→ EXERCISE:
Starting with the line that contains "disposed (448, 592)" and going on through the end of the rows, rewrite the rows with "each given word" changed to "every listed word" and everything else unchanged. Leave the pictures out of your answer.

(Rows from a screen grounding dataset)

────

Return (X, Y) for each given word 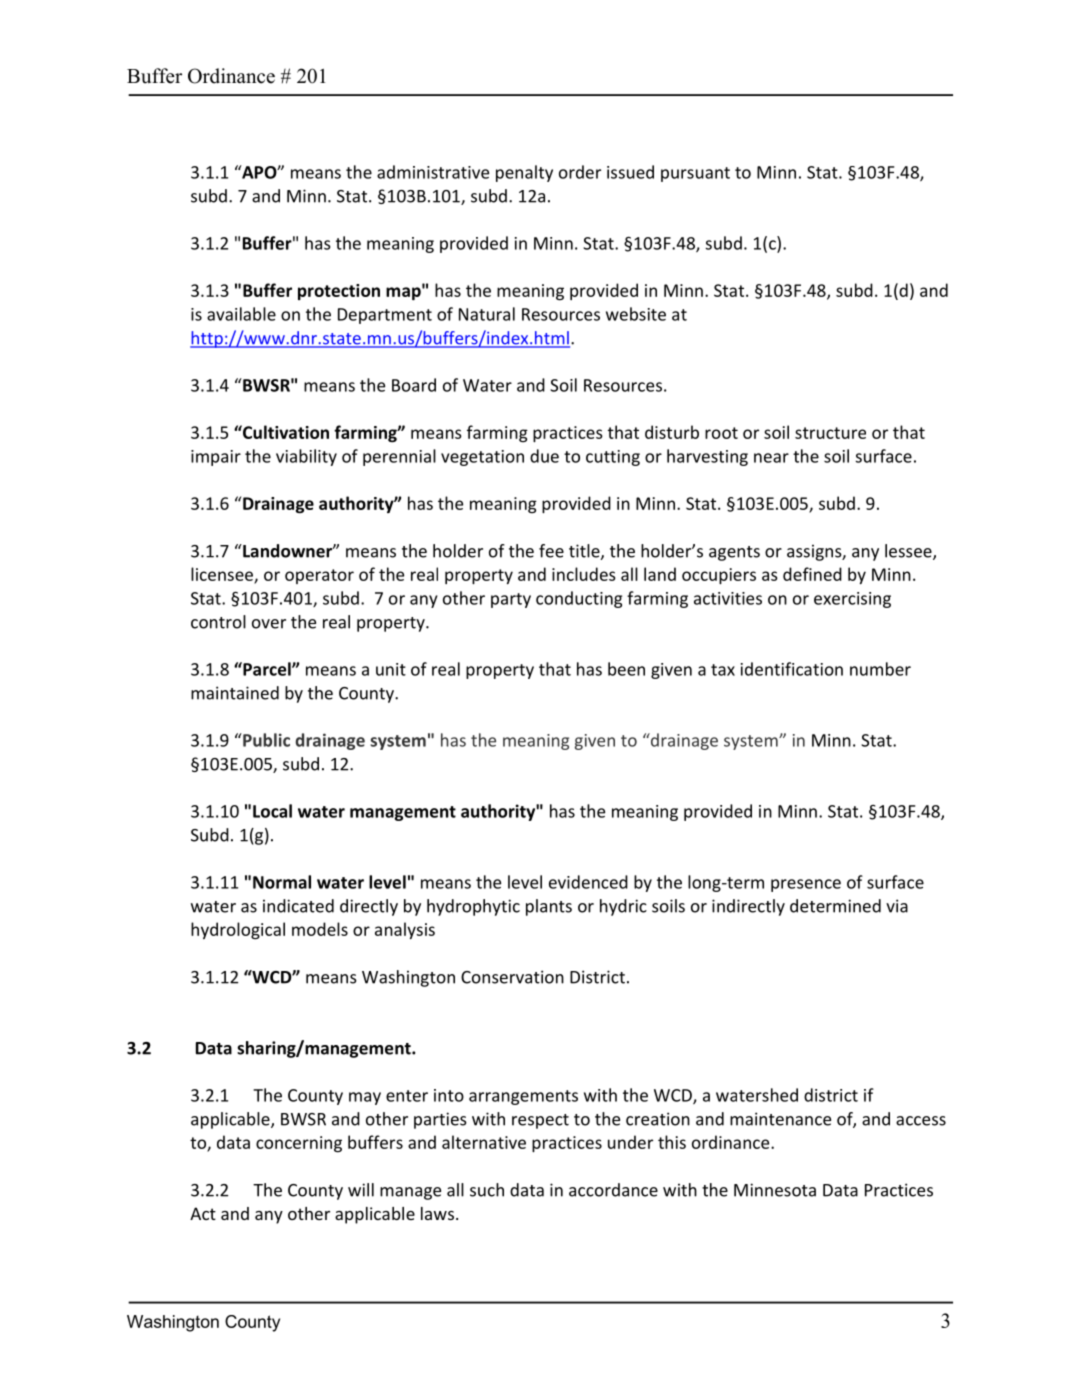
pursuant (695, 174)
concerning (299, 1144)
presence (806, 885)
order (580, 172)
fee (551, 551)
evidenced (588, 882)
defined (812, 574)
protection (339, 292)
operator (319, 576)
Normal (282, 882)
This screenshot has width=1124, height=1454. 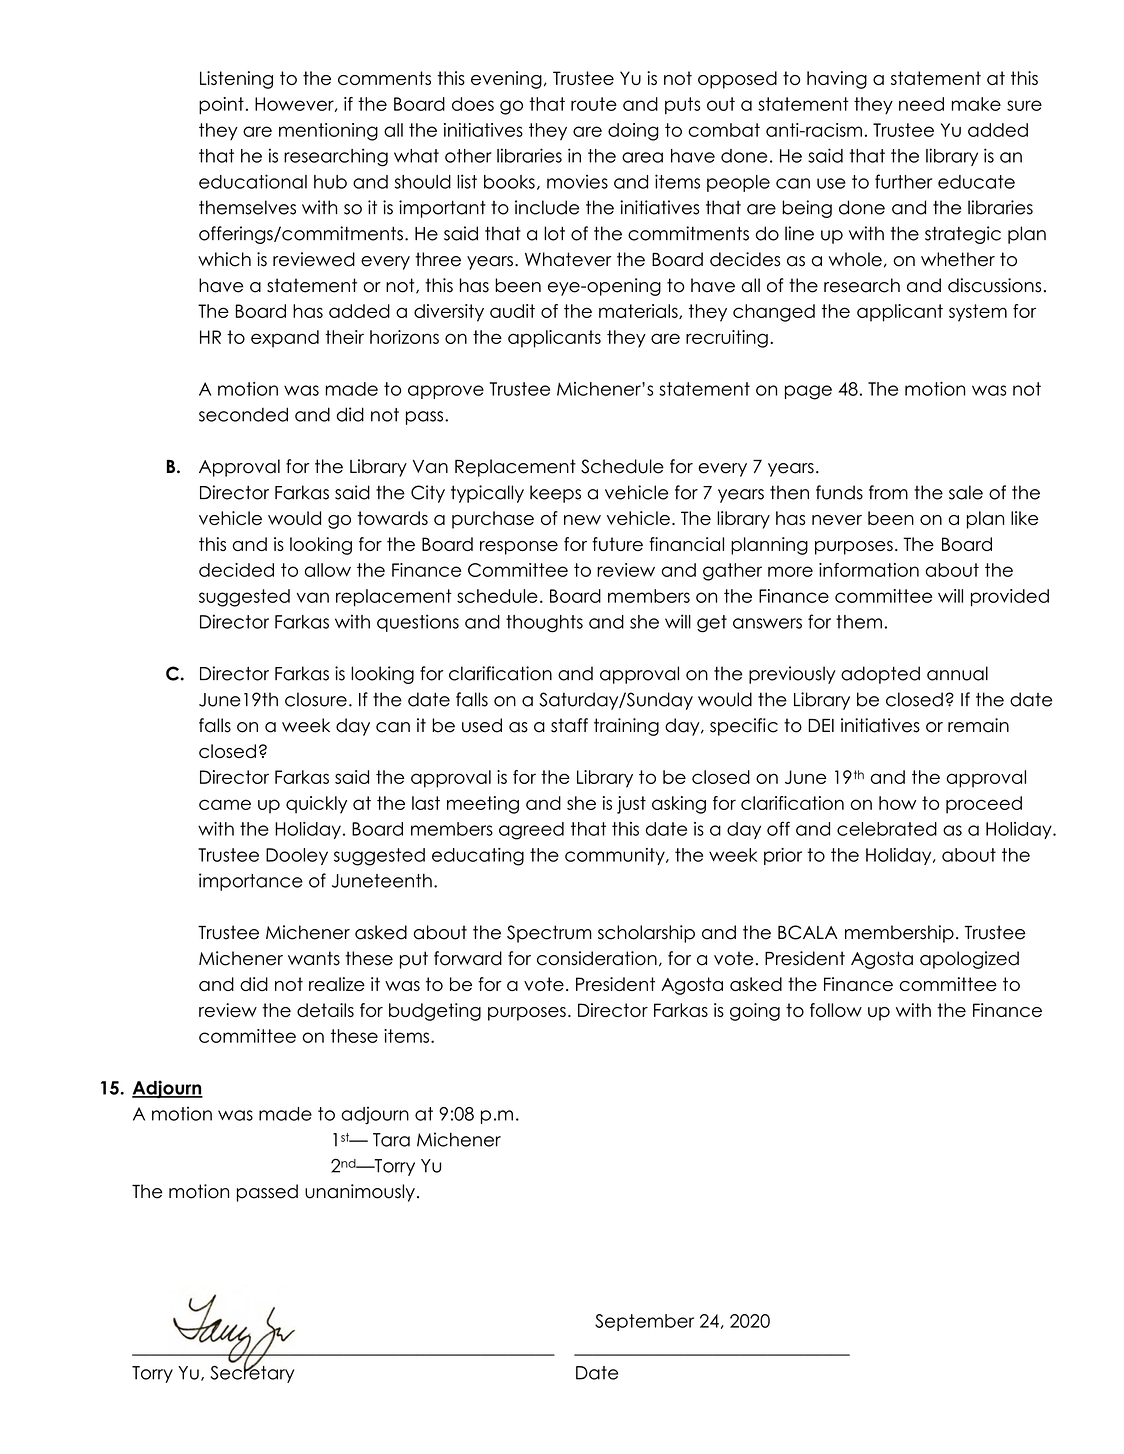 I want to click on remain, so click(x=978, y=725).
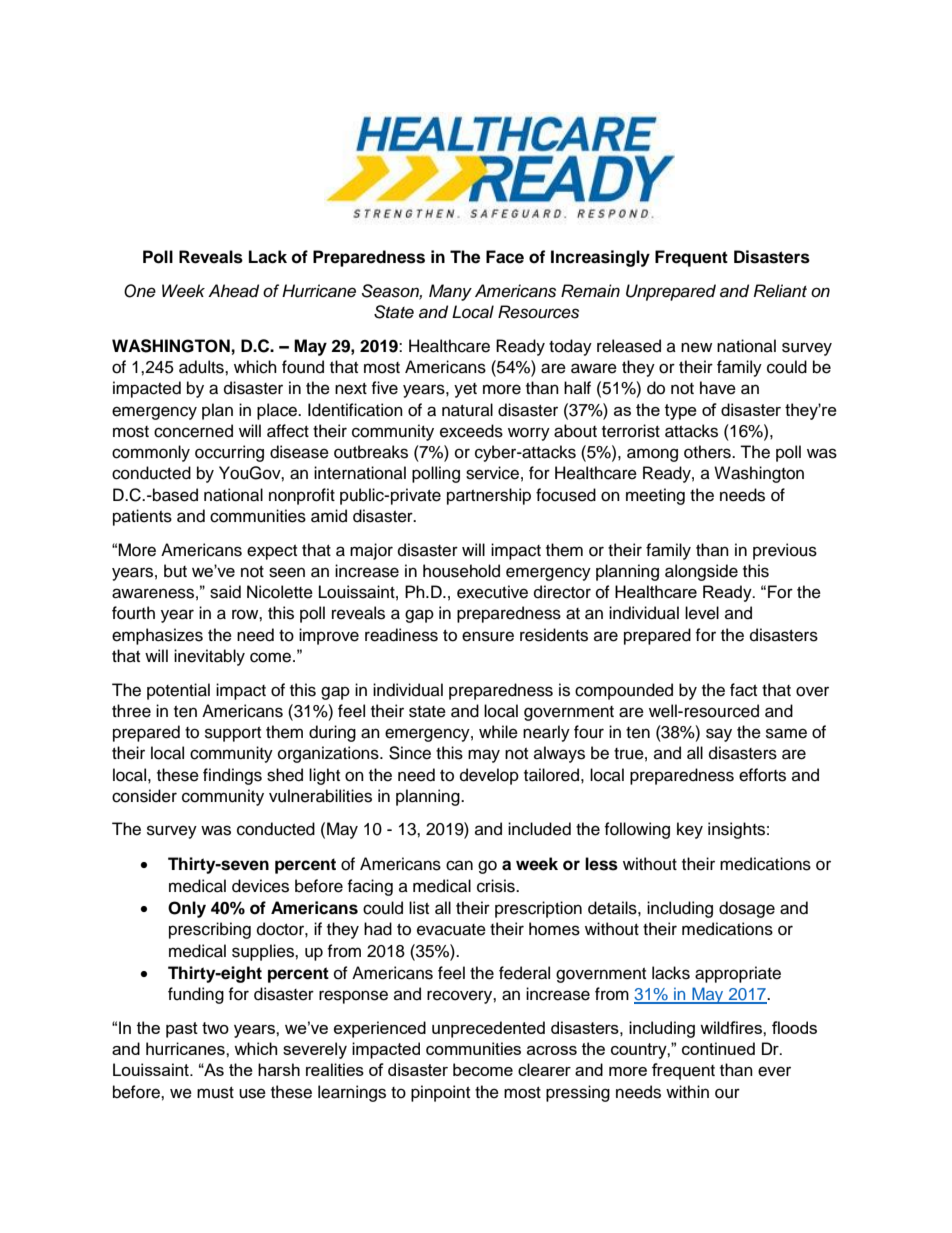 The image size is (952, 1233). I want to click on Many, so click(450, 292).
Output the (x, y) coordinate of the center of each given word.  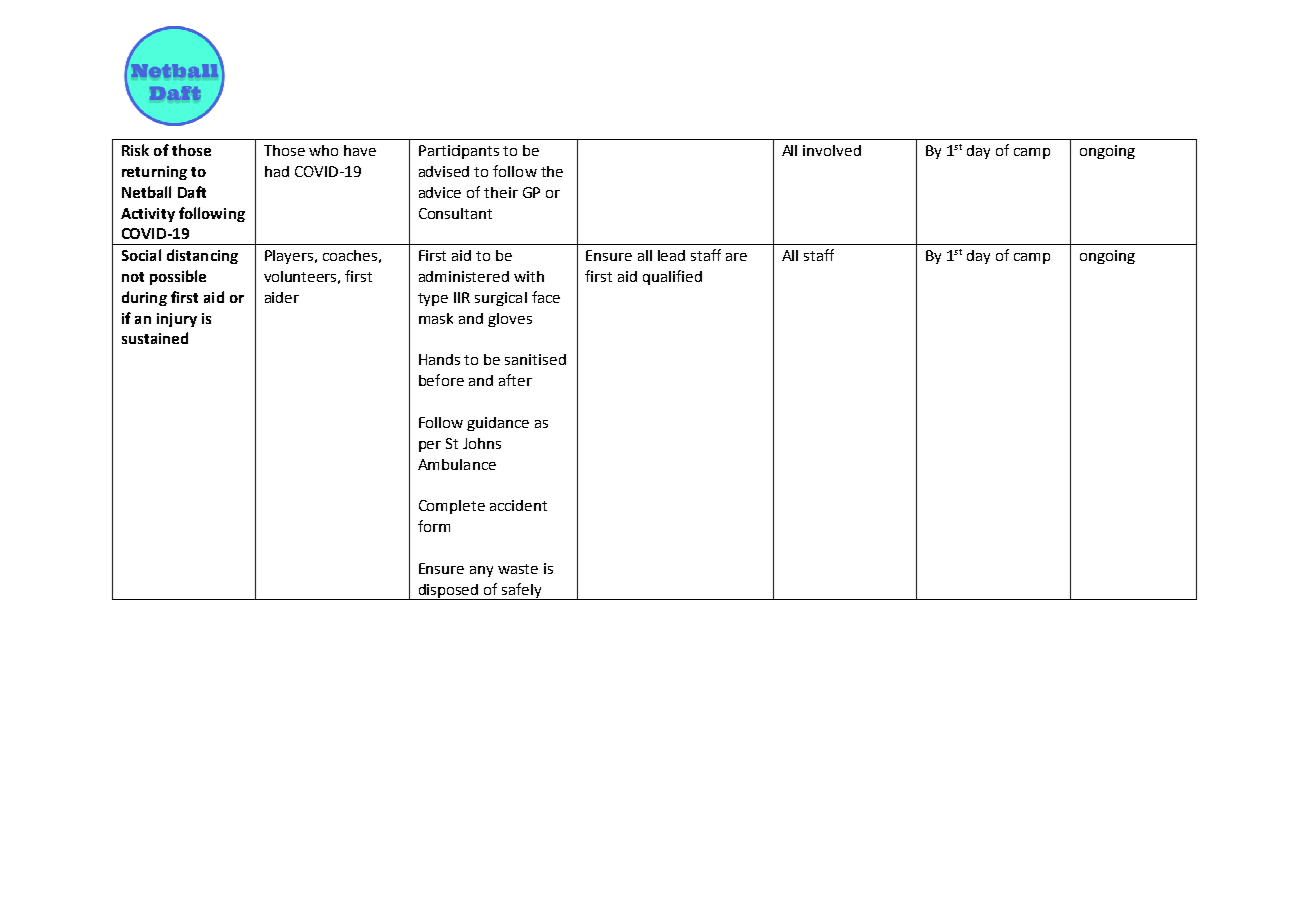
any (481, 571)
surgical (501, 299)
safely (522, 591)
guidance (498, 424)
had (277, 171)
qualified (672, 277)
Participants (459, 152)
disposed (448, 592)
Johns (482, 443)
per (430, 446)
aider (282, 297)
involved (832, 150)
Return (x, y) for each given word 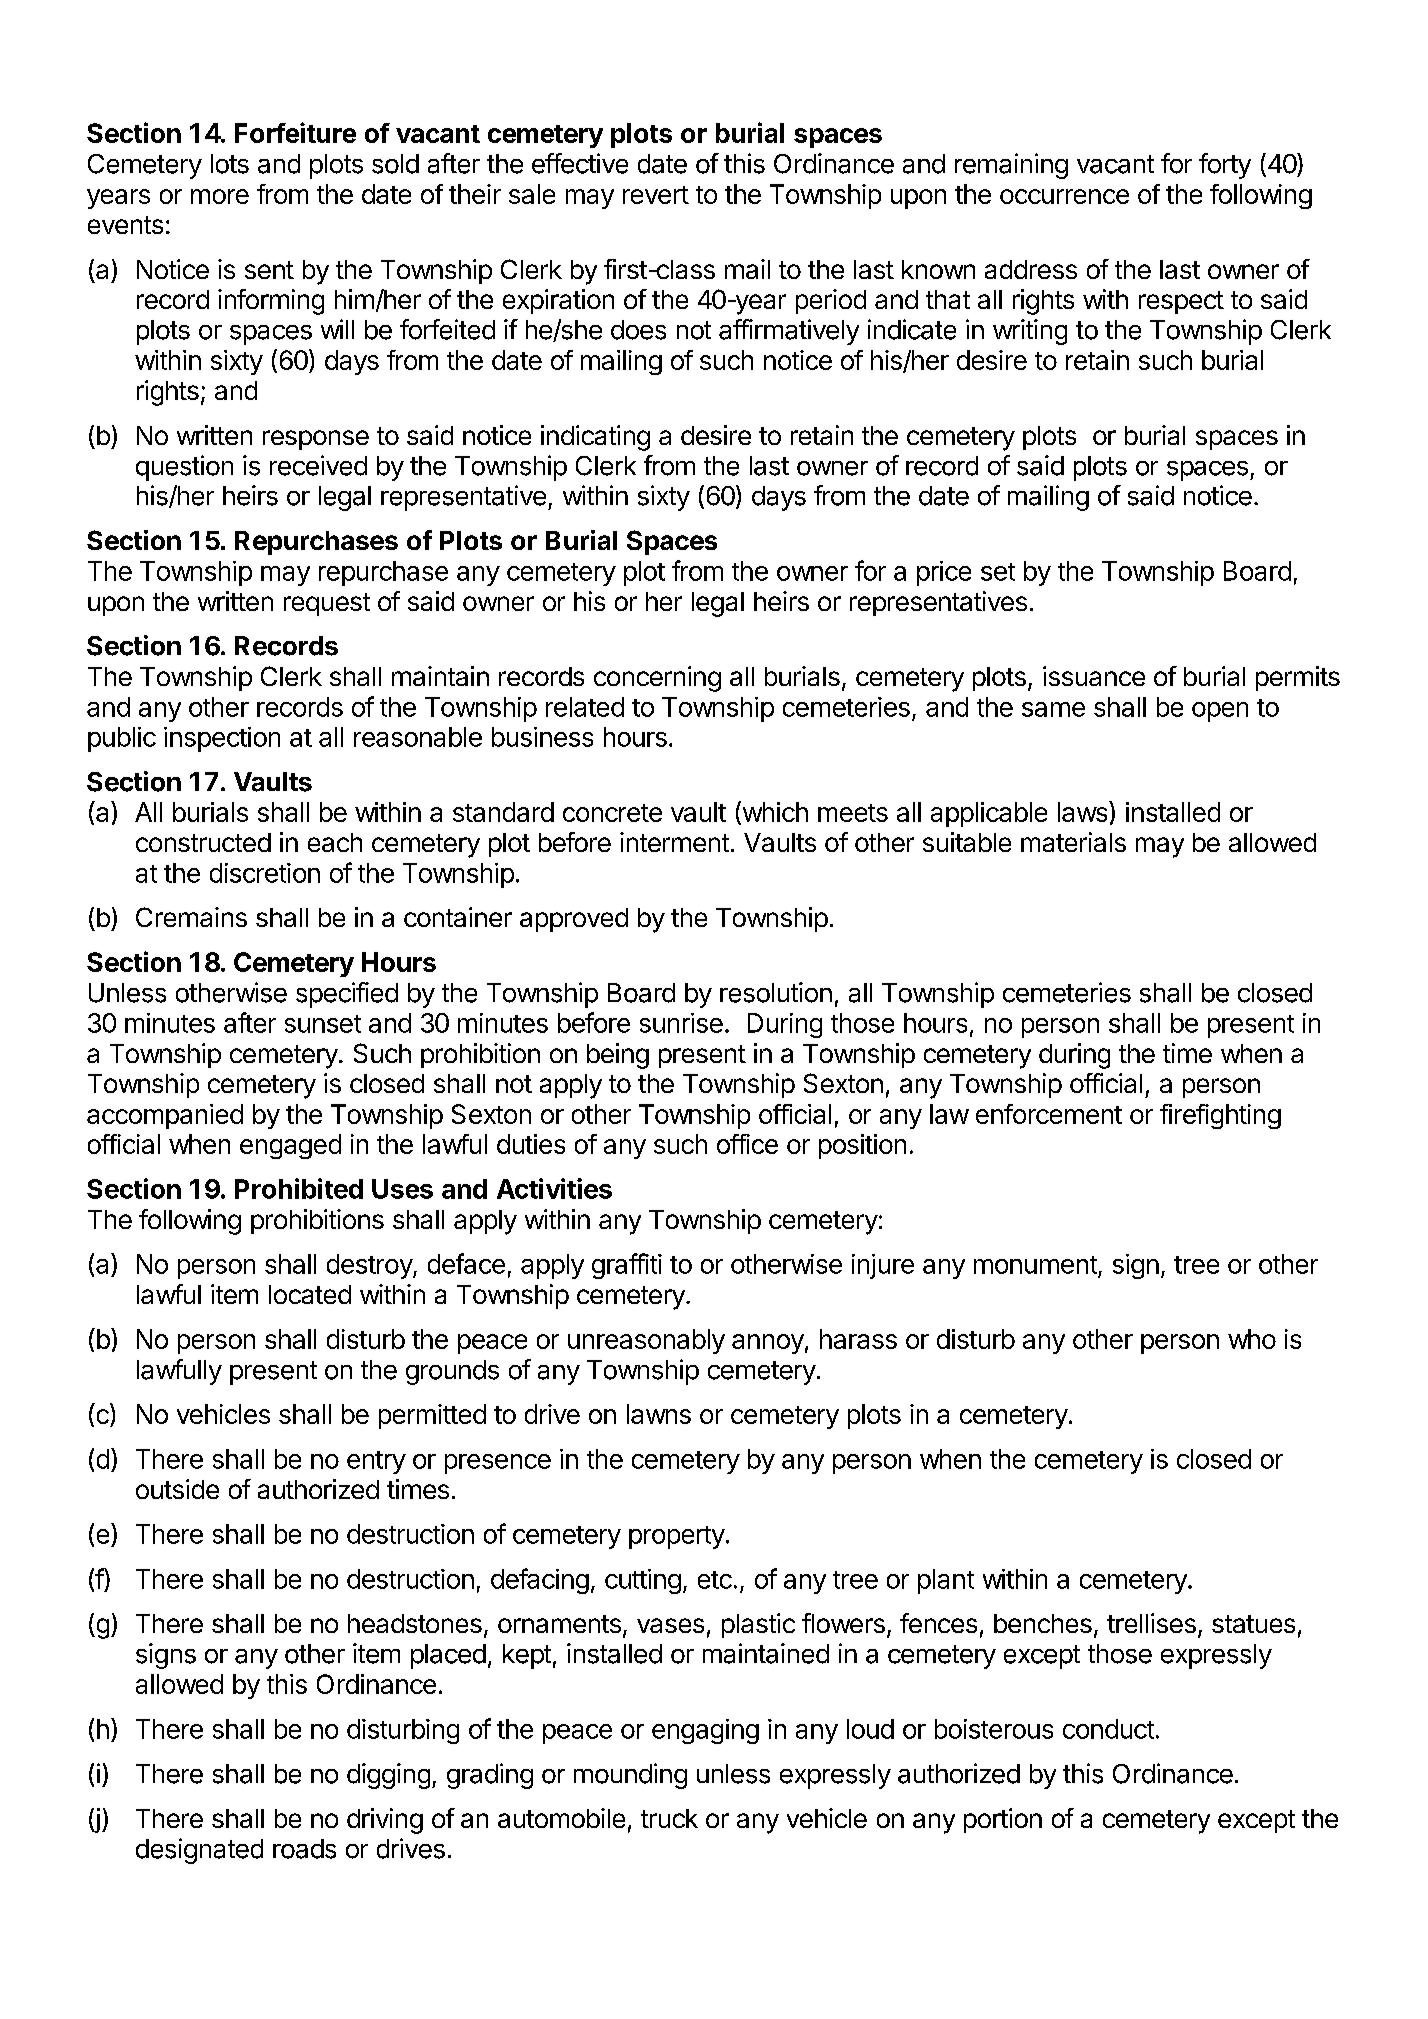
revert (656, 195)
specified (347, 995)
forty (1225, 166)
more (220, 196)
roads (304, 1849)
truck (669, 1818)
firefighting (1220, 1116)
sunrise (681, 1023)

────

→ OUTPUT FOR THIS EXERCISE:
disposed (448, 592)
Johns (482, 443)
per (430, 446)
aider (282, 297)
involved (832, 150)
Return (x, y) for every listed word 
revert (656, 195)
specified (347, 995)
forty (1225, 166)
more (220, 196)
roads (304, 1849)
truck (669, 1818)
firefighting (1220, 1116)
sunrise (681, 1023)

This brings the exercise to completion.